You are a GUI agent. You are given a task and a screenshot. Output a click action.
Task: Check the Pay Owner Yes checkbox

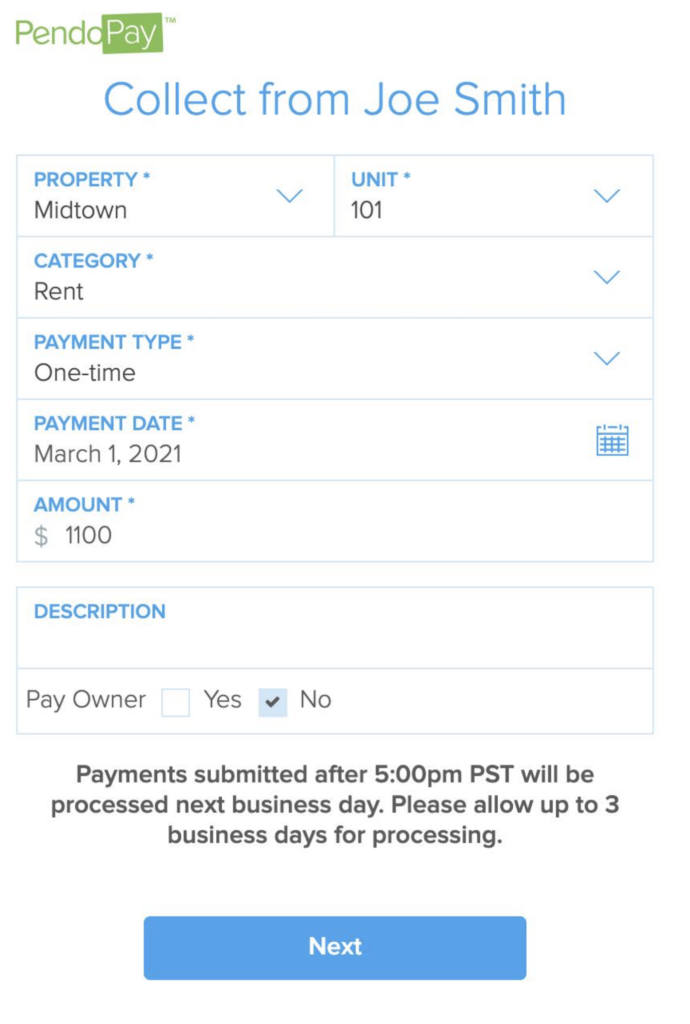click(x=176, y=702)
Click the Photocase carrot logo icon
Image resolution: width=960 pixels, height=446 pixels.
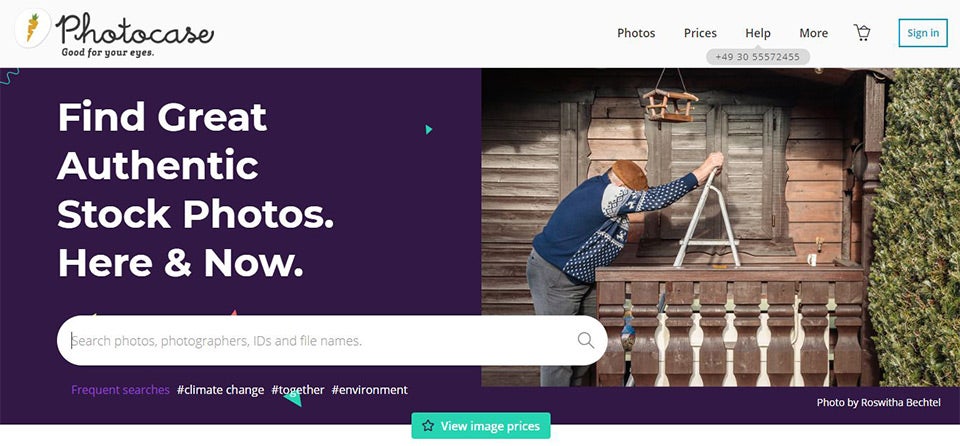tap(32, 28)

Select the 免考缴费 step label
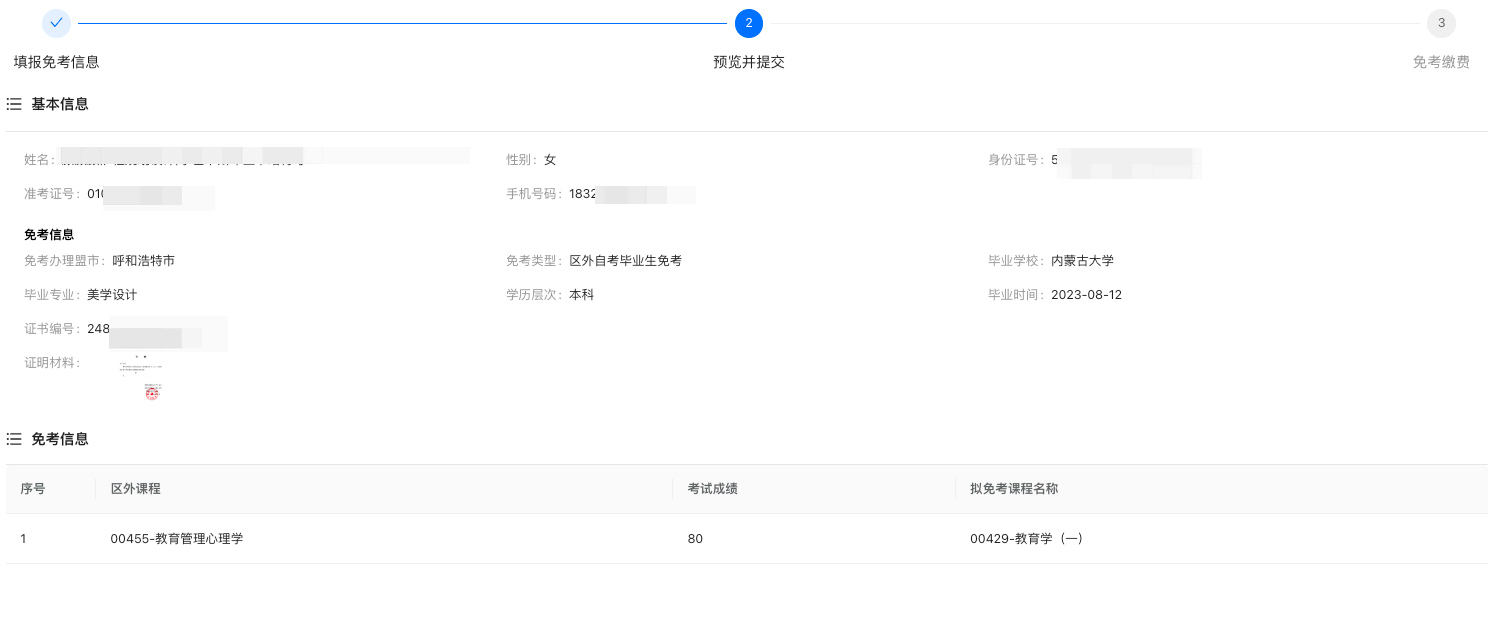(x=1441, y=62)
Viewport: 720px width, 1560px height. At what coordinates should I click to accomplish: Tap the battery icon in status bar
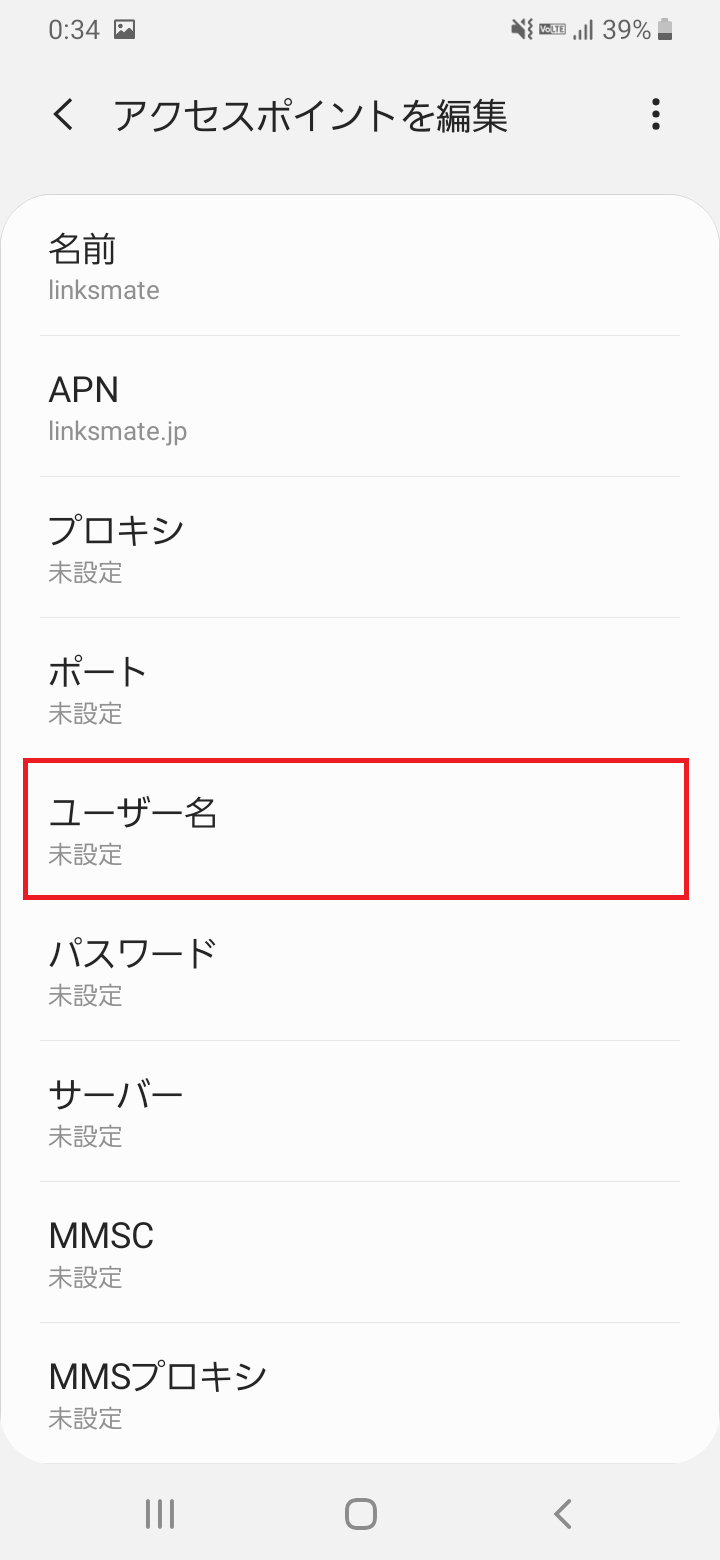665,31
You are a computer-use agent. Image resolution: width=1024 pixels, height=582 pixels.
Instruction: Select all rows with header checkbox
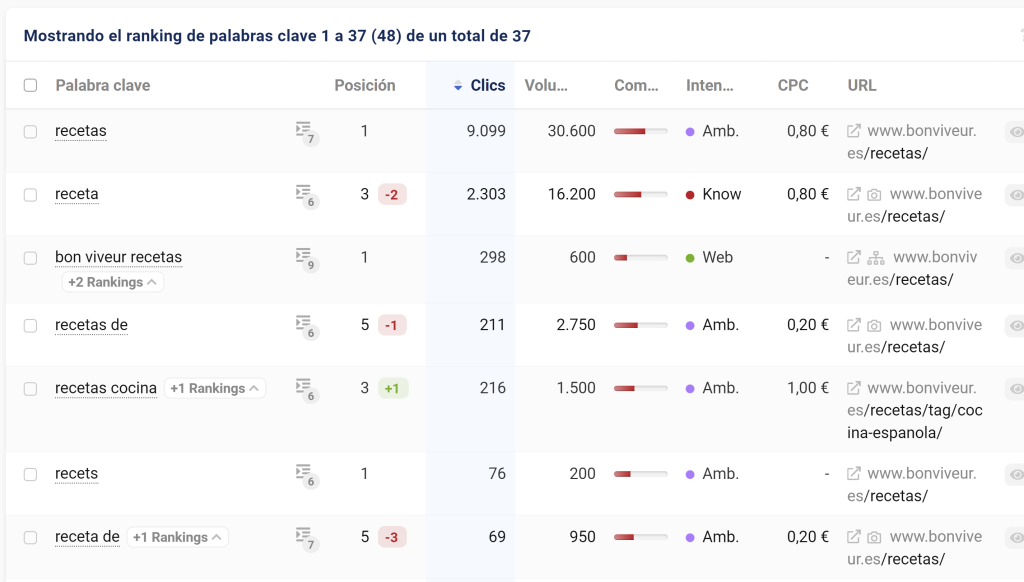(31, 86)
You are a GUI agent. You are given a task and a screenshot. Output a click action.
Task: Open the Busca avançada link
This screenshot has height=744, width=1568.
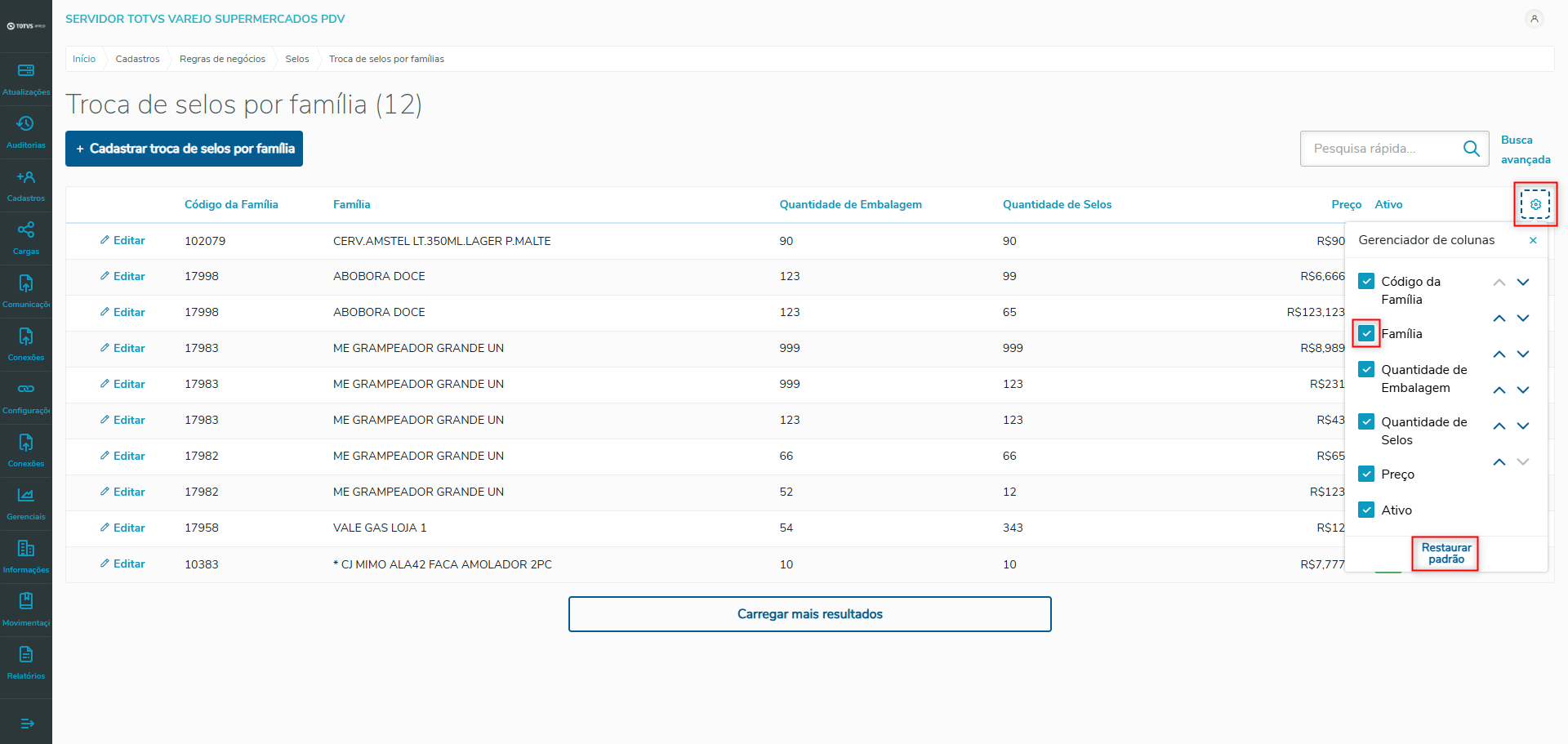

━━━━━━━━

# YOUR TASK
Your copy should begin at the line containing "Viewport: 720px width, 1560px" and end at the last line of the data above, matching each line exactly and holding no pictures.

# TASK ANSWER
Viewport: 720px width, 1560px height. At what coordinates should I click to accomplish: Tap the battery icon in status bar
665,31
You are a computer-use agent. Image resolution: width=1024 pixels, height=582 pixels.
Instruction: Select all rows with header checkbox
(31, 86)
You are a GUI agent. You are given a task and a screenshot. Output a click action.
Task: Open the Busca avançada link
This screenshot has height=744, width=1568.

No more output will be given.